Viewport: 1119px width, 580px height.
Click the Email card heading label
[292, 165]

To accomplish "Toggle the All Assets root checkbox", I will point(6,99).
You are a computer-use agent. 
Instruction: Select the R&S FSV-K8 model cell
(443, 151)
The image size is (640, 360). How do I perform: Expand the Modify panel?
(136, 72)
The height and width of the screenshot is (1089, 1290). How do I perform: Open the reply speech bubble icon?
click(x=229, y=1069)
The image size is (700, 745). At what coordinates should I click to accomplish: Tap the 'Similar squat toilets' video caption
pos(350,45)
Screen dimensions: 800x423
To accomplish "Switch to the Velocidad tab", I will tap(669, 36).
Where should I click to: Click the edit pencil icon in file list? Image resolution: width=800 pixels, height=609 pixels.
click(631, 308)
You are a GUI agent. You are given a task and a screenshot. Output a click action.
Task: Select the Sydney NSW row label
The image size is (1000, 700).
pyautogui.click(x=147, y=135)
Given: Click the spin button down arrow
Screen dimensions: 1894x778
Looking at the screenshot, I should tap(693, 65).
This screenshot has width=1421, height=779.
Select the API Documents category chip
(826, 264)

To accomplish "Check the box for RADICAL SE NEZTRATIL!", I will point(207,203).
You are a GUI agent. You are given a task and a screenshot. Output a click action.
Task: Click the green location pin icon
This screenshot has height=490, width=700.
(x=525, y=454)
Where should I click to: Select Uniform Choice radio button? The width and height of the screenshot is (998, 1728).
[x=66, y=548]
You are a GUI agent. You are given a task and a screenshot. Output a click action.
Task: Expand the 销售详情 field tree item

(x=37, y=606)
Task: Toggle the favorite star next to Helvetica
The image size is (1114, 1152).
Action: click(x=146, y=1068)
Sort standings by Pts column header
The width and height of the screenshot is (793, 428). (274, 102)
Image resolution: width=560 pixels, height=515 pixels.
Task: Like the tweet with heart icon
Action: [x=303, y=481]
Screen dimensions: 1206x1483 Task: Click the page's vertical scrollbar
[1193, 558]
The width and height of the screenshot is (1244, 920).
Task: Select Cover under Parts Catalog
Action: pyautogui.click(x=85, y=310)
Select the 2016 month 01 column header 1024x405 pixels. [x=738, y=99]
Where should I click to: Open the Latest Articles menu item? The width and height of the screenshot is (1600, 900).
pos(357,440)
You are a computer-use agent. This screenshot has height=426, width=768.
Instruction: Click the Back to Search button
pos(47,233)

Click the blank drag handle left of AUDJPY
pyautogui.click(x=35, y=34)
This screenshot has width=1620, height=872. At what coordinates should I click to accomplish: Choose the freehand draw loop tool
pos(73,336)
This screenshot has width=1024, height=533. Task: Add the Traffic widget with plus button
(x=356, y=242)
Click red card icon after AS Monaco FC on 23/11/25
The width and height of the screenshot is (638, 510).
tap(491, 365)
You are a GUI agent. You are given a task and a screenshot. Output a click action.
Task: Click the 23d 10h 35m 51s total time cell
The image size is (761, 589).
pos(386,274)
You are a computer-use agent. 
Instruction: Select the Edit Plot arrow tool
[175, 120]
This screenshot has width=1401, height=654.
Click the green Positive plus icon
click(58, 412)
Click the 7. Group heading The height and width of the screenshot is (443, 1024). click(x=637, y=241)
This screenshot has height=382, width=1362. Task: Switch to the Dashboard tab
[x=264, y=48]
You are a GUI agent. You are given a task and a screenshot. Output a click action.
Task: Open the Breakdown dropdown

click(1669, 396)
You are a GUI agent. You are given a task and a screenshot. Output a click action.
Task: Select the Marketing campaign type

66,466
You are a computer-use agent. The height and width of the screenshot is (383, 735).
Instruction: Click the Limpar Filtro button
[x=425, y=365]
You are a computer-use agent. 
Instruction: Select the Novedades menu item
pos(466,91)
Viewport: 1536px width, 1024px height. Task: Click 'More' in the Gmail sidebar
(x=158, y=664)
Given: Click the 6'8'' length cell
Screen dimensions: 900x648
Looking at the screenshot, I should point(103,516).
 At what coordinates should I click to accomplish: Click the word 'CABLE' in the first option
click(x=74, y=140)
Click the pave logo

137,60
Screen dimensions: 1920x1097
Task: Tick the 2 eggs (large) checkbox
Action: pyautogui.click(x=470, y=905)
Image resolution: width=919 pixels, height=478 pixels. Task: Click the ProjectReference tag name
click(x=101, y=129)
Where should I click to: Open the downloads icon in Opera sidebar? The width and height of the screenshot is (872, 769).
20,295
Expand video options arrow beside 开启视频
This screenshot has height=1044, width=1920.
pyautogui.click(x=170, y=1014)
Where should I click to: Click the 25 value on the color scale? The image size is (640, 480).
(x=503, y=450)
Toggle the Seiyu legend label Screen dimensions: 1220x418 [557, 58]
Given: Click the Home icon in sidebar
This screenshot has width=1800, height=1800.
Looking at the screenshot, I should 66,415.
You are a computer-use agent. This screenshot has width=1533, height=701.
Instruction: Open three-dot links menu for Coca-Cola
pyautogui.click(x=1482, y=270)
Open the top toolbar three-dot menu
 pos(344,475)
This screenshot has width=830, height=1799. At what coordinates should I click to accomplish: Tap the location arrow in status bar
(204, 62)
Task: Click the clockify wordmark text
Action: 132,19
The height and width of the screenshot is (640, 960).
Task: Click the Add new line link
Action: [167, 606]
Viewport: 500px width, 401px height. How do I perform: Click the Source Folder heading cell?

........

#### [Assignment]
Write out each line above with the word "Toggle".

#### [Answer for this exercise]
To accomplish "Toggle the All Assets root checkbox", I will point(6,99).
Task: Toggle the favorite star next to Helvetica
Toggle the Seiyu legend label Screen dimensions: 1220x418 [557, 58]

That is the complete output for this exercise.